All that may be true. He is also quite correct, legally, when he says members of New York’s muslim community have the right to build a mosque on “private property in lower Manhattan”.
One argument is that muslims in New York, if and when they build the Ground Zero mosque, will be demonstrating to islamicists that religious extremism is a purely negative force and that a “war against islam” exists only in their hysterical imaginations. Further, some argue that if the mosque is built it will undercut the capacity of islamic extremists to attract new recruits, taking away their argument “See, muslims aren’t even allowed to build a mosque in Manhattan.” One good article setting out those arguments is available here.
So Obama is right – the muslim community has the legal right to build a mosque and religious freedoms are precious and need to be protected.
And yet. Opposition to the mosque is not entirely a reactionary knee-jerk. For the individual in the street in New York and elsewhere in the States I’d bet it’s based more on sensitivity and concern for the relatives of the 9/11 victims than opposition to muslims or islam.
Everyone can agree – hopefully – that muslims are not synonymous with islamic extremists.

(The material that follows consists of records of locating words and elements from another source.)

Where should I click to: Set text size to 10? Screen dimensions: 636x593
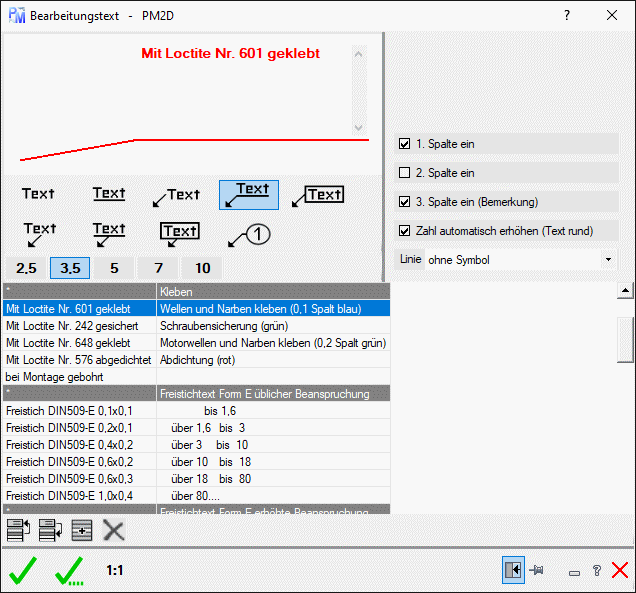pos(202,268)
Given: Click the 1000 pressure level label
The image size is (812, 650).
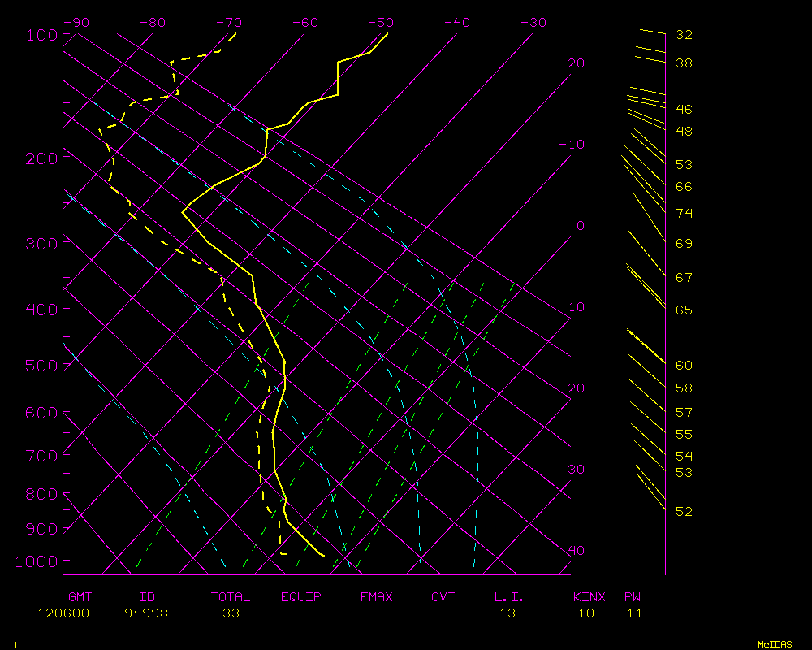Looking at the screenshot, I should pyautogui.click(x=34, y=561).
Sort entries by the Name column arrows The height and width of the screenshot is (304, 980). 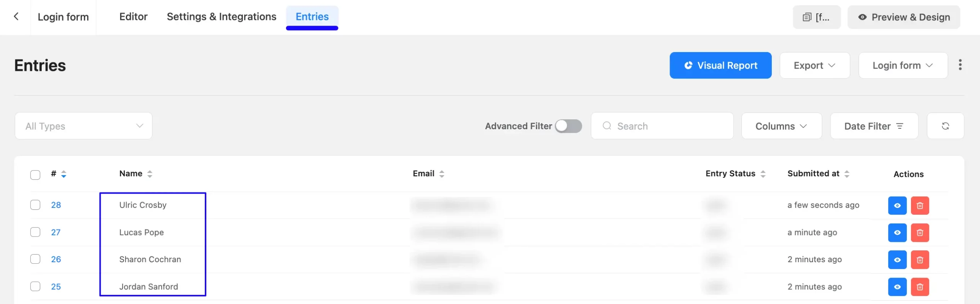(x=150, y=174)
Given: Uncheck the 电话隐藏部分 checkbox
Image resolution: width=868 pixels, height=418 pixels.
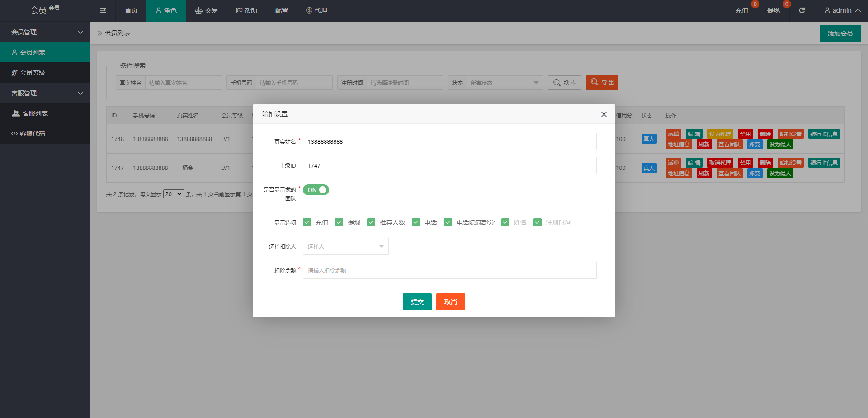Looking at the screenshot, I should 448,222.
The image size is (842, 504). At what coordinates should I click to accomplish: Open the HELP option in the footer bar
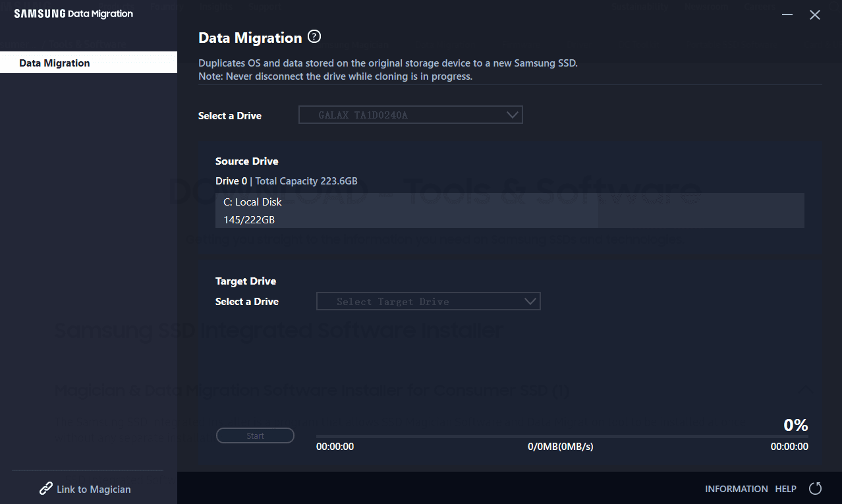point(785,489)
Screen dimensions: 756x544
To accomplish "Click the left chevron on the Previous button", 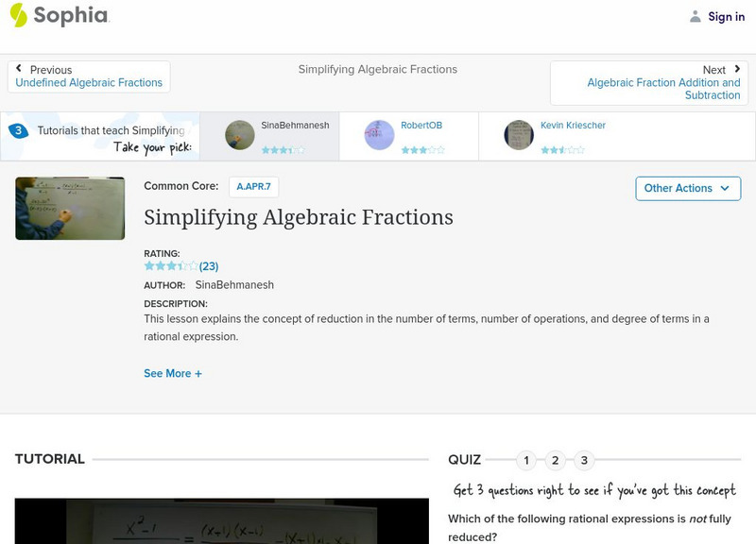I will (x=21, y=69).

Of course members of New York’s muslim community have a right to build a mosque on any land they own or purchase. But having a right to do something doesn’t mean you have to do it and doesn’t necessarily mean it’s a good thing to do. You may have the right to rev your car up outside a neighbour’s window when you know he’s sleeping – it doesn’t mean you’re right to do it.

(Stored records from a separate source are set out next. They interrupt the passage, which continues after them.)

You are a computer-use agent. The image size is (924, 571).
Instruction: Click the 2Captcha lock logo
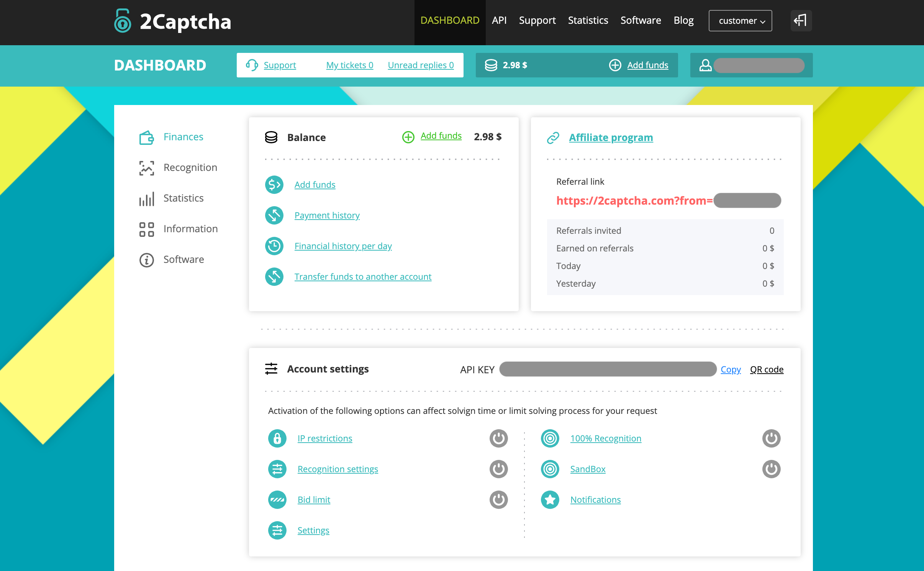[x=123, y=21]
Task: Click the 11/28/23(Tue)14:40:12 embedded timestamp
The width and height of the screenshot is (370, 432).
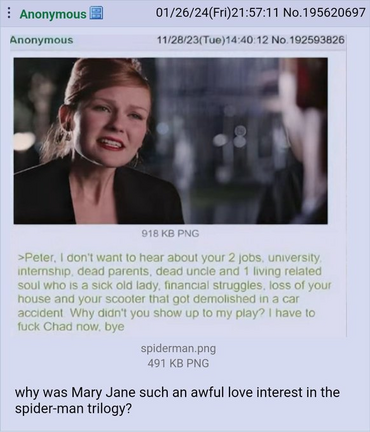Action: pyautogui.click(x=213, y=40)
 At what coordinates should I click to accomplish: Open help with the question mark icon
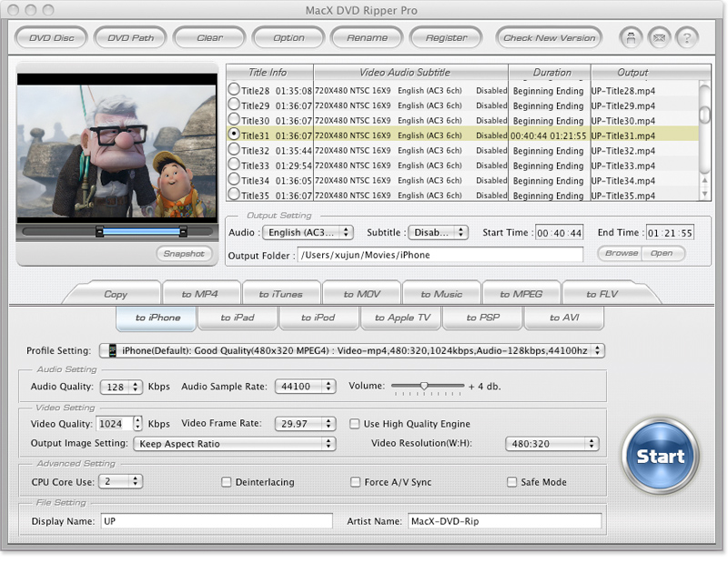[686, 38]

New York’s muslim community is well aware that – however strongly they may view 9/11 as a travesty of islamic practice – the atrocity was claimed for islam. No matter in this particular debate that moderate muslims and many non-muslims may reject that claim as grotesque and invalid. The reality is that the thousands who died were killed by people promoting their bloodthirsty version of islam and that’s why a muslim community sensitive to the huge grief and loss suffered by friends and families of the victims would do better in this case not to exercise their right to build a mosque so near Ground Zero.
Of course either ‘side’ could give way. The grieving families and friends could say: “We understand New York’s muslims are not our enemies. We welcome the mosque they want to build.” Or New York’s muslim community could say: “We understand there is an acute sensitivity because your loved ones were killed in the name of islam by people with a grotesque version of religious faith. In order not to add to your heartache we’ll site the new mosque well away from Ground Zero.”
Although either offer would show understanding, I’d say that given the wish for a new mosque on the one hand and the intense grief being suffered on the other, the onus is on the muslim community on this occasion to be gracious and site the mosque elsewhere.